Vulnerability, in this context, is a relational interaction with the vulnerable state, in which the body’s ontology as a porous border can be breached but continuously leaves behind a sense of “pinkvulnerability” (S, 122) wherein corporeality is brought threateningly out into the open.  However, Mehr’s systematic dismantling of syntax and the fluid shift between identities and narrative perspectives constructs a sense in which corporeality is never absent from the production of its own suffering: the narrator is “bedded in the uselessness of many lost years, experiences, bedded in a mass of body that splits itself into a thousand pieces” (S, 122). Here, although the body is splintered and ruptured it is also explicitly grounded in space. Hence, when Mehr writes that “skinless, without protection, they float into the gutter of the night” (S, 122), the narrators are tethered to the cycle of rupture and repair that underpins the juridical, in which embodiment operates through normative space. In this way, Mehr’s text reveals the way that the juridical relies on vulnerability to obscure its own corporeal vulnerability. 
Using vulnerability theory to reaffirm the patriarchal impulse of the law to specify its disembodiment serves, then, to demonstrate the necessity of the juridical to spawn a BwO that can obscure its grotesque spatial and temporal intensities.  Hence, where it can be said that the “BwO howls: ‘They’ve made me an organism! They’ve wrongfully folded me! They’ve stolen my body!’ ”  This emphasizes the normative phenomenon of incorporating the shedding of organs to hide the necessary and ongoing process of spacing the law. When Mehr writes that “they shred my body, they torment me” (S, 65), it is not then torture that precedes the murder of her narrator or the death of the narrative but rather the ongoing accumulation of intensity, whereby “to be ripped apart at the middle of the body” (S, 65) is to “fall into a black nothing”: becoming before after and through the law (S, 70).
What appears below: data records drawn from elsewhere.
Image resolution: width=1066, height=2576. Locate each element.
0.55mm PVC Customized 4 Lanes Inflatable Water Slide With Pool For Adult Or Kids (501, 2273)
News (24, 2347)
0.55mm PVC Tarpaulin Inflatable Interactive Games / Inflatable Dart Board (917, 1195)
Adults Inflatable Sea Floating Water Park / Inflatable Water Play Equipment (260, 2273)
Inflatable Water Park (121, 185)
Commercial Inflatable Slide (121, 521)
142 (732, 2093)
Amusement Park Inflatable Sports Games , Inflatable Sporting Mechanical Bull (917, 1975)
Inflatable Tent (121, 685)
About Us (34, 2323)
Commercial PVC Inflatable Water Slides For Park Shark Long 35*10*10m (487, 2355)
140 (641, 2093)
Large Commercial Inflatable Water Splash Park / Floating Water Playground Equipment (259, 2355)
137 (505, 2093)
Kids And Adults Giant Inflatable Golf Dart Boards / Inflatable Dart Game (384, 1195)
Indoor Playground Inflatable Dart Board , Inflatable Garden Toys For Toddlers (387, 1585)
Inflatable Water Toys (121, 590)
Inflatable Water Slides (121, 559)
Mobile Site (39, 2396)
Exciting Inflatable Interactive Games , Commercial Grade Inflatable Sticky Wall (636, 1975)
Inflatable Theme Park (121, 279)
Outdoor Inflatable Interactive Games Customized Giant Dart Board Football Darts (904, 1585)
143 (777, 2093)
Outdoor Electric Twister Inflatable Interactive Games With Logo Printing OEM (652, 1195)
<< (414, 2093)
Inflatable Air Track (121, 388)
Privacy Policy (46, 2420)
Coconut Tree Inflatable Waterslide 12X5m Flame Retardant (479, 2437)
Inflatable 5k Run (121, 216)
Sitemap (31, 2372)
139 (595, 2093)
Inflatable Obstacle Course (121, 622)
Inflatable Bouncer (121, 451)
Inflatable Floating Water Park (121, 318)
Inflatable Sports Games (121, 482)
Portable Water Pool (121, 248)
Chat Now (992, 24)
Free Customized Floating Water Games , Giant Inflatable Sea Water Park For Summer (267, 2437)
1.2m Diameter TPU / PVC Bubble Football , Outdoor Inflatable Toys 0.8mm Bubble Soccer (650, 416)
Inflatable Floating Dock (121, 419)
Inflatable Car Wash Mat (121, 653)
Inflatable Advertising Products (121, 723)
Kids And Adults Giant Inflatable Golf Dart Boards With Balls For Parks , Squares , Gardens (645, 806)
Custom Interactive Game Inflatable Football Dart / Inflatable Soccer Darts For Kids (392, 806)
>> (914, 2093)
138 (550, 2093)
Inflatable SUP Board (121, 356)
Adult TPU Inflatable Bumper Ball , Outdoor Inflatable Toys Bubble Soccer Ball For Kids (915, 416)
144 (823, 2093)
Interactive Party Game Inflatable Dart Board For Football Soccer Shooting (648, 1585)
In this way, Mehr’s novel can be interpreted as a portrayal of the “grandiose spectacle” of “the rotting stench of my dying self” (S, 30) which is not a lament to the dismembered and disembodied vulnerable subject but a powerful excavation of the way in which law relies on “the excision of embodiment” in order to obscure the ongoing production of a “linear, smooth […] sense of orderly closure.”  In this way, undoing the law is revealed as a process of acknowledging the disruptive potential of bare life and its role in the exposure of the vulnerability of the modern state. My engaging with this work of auto-fiction has aimed to acknowledge the corporeality of the monstrous, and the subject who has been excessively dehumanized to preserve the authority of the sedentary social order, in order to reveal that law’s role in perpetuating this dismemberment merely offers us a glimpse of its undoing. As Margrit Shildrick observes, the acknowledgment of transgressive bodies coming before the law has always been a significant topic of discussion, due to its subsequent critique of “the stability and authority of law” rather than “for the betterment of those with radically anomalous embodiment.”  Reading through the text’s engagement with the rhetoric of abnormality and the threat of the monstrous nomad creates a means of envisaging the potential for articulating the embodiment of vulnerability as justice.  Returning to the abhorrent history of the Swiss state’s attempt to eradicate the Yenish community offers an opportunity to expose law’s role in the deliberate production of degenerate bodies, and establishes a necessary critique of the contemporary production of vulnerable subjects as part of the insidious juridical narrative of the state.